#### Exercises to complete
A – In the article on the Wisconsin Judicial Commission, how long ago did the Legislature create the commission?
B – Return the passage of the article on the Wisconsin Judicial Commission from "But the commission" to "investigations of judges.", word for word.

The state watchdog commission that has brought ethics complaints against three members of the state Supreme Court’s conservative majority is standing up to Republican Gov. Scott Walker’s plan to place it under the court’s budgetary and administrative control.
Walker defended the move as a way of making the Wisconsin Judicial Commission more efficient in carrying out its responsibilities of investigating complaints against state judges, including Supreme Court justices.
But the commission says placing it under the state Supreme Court’s control would create both the appearance of impropriety and real conflicts of interest both for commission members and the court.
The commission was created by the Legislature nearly 40 years ago as an independent body to conduct unbiased investigations of judges.
Its roughly $300,000 budget and authority for two employees come directly from the Legislature. Walker proposed changing that in the 2017-19 budget he submitted this month to lawmakers.

#### Entries provided
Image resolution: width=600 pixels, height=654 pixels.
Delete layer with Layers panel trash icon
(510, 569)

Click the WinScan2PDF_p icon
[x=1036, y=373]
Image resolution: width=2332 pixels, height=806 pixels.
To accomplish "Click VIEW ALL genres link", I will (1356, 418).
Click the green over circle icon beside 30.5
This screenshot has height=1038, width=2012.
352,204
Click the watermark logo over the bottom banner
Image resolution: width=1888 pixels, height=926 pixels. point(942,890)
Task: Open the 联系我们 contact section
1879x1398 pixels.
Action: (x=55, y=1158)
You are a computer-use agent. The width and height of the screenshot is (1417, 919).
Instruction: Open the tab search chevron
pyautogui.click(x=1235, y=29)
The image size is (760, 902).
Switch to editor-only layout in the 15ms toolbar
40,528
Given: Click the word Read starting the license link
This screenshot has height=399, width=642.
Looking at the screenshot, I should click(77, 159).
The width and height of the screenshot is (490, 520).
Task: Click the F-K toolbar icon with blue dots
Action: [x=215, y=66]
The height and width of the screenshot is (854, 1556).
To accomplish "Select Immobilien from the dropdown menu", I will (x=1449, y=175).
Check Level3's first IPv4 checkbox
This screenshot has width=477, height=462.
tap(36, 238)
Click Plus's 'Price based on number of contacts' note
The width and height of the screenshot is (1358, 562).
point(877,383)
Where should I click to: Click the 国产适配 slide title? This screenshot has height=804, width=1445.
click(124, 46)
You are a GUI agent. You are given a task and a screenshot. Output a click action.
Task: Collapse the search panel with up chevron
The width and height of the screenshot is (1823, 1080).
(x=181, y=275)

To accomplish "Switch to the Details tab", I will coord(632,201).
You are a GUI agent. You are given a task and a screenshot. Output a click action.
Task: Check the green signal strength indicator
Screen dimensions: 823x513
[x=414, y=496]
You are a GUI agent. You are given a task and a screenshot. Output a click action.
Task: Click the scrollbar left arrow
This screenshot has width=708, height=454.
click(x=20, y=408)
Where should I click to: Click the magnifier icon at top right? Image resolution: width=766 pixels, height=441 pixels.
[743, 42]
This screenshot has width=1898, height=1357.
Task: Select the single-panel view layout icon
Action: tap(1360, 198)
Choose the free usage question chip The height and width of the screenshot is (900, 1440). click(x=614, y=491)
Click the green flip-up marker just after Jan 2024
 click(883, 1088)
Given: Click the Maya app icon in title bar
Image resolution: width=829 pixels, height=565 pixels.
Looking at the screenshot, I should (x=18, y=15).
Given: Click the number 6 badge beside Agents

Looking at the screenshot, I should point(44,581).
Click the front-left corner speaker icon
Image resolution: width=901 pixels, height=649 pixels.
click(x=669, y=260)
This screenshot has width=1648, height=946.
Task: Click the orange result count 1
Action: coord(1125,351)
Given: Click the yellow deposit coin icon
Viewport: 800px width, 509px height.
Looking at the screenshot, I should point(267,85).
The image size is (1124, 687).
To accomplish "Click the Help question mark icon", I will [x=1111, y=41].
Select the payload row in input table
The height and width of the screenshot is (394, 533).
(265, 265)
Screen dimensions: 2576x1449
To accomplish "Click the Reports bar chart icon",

#### Solutions below
A – Nearly 40 years ago.

B –
But the commission says placing it under the state Supreme Court’s control would create both the appearance of impropriety and real conflicts of interest both for commission members and the court.
The commission was created by the Legislature nearly 40 years ago as an independent body to conduct unbiased investigations of judges.